The discharge-charge cycle C3 is performed between the time point t(2) and a time point t(3). The voltage timing data in the discharge-charge cycle C3 includes discharge data DC3 and charge data CC3. When the discharge-charge cycle C3 ends, the first operation circuit 110 performs an integral operation on a voltage value of the discharge-charge cycle C3 based on time to generate an integral value ITV3. At the time point t(3), the integral value ITV3 is a current integral value. The first operation circuit 110 calculates the first reference value RV1 according to the reduction amount of the integral value ITV3 (that is, the current integral value) relative to the integral value ITV1 after the time point t(3).
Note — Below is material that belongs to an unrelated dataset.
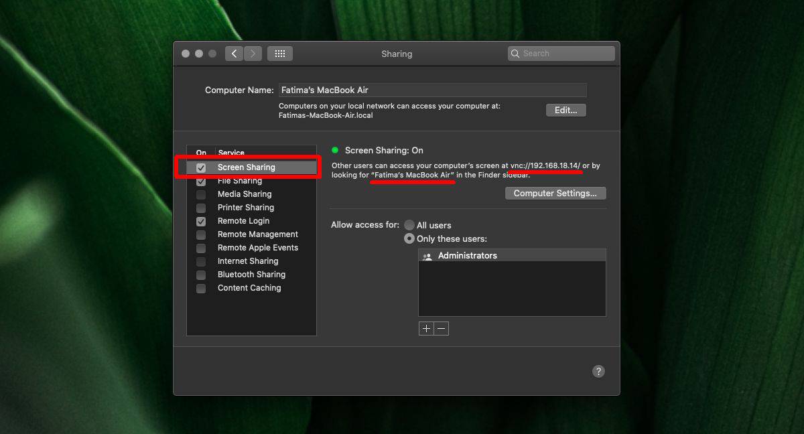
Task: Click the magnifier icon in Search field
Action: [x=515, y=54]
The discharge-charge cycle C4 is performed between the time point t(3) and a time point t(4). The voltage timing data in the discharge-charge cycle C4 includes discharge data DC4 and charge data CC4. When the discharge-charge cycle C4 ends, the first operation circuit 110 performs an integral operation on a voltage value of the discharge-charge cycle C4 based on time to generate an integral value ITV4. At the time point t(4), the integral value ITV4 is a current integral value. The first operation circuit 110 calculates the first reference value RV1 according to the reduction amount of the integral value ITV4 (that is, the current integral value) relative to the integral value ITV1 after the time point t(4).
The discharge-charge cycle Cn is performed between a time point t(n−1) and a time point t(n). The voltage timing data in the discharge-charge cycle Cn includes discharge data DCn and charge data CCn. When the discharge-charge cycle Cn ends, the first operation circuit 110 performs an integral operation on a voltage value of the discharge-charge cycle Cn based on time to generate an integral value ITVn. At the time point t(n), the integral value ITVn is a current integral value. The first operation circuit 110 calculates the first reference value RV1 according to the reduction amount of the integral value ITVn (that is, the current integral value) relative to the integral value ITV1 after the time point t(n).
Here, for example, the integral value ITV2 is reduced by 5% relative to the integral value ITV1. Therefore, the first operation circuit 110 calculates that the first reference value RV1 is equal to “5”. The integral value ITV3 is reduced by 8% relative to the integral value ITV1. Therefore, the first operation circuit 110 calculates that the first reference value RV1 is equal to “8”. The integral value ITV4 is reduced by 10% relative to the integral value ITV1. Therefore, the first operation circuit 110 calculates that the first reference value RV1 is equal to “10”. The integral value ITVn is reduced by 80% relative to the integral value ITV1. Therefore, the first operation circuit 110 calculates that the first reference value RV1 is equal to “80”. The first reference value RV1 is positively correlated with the reduction amount.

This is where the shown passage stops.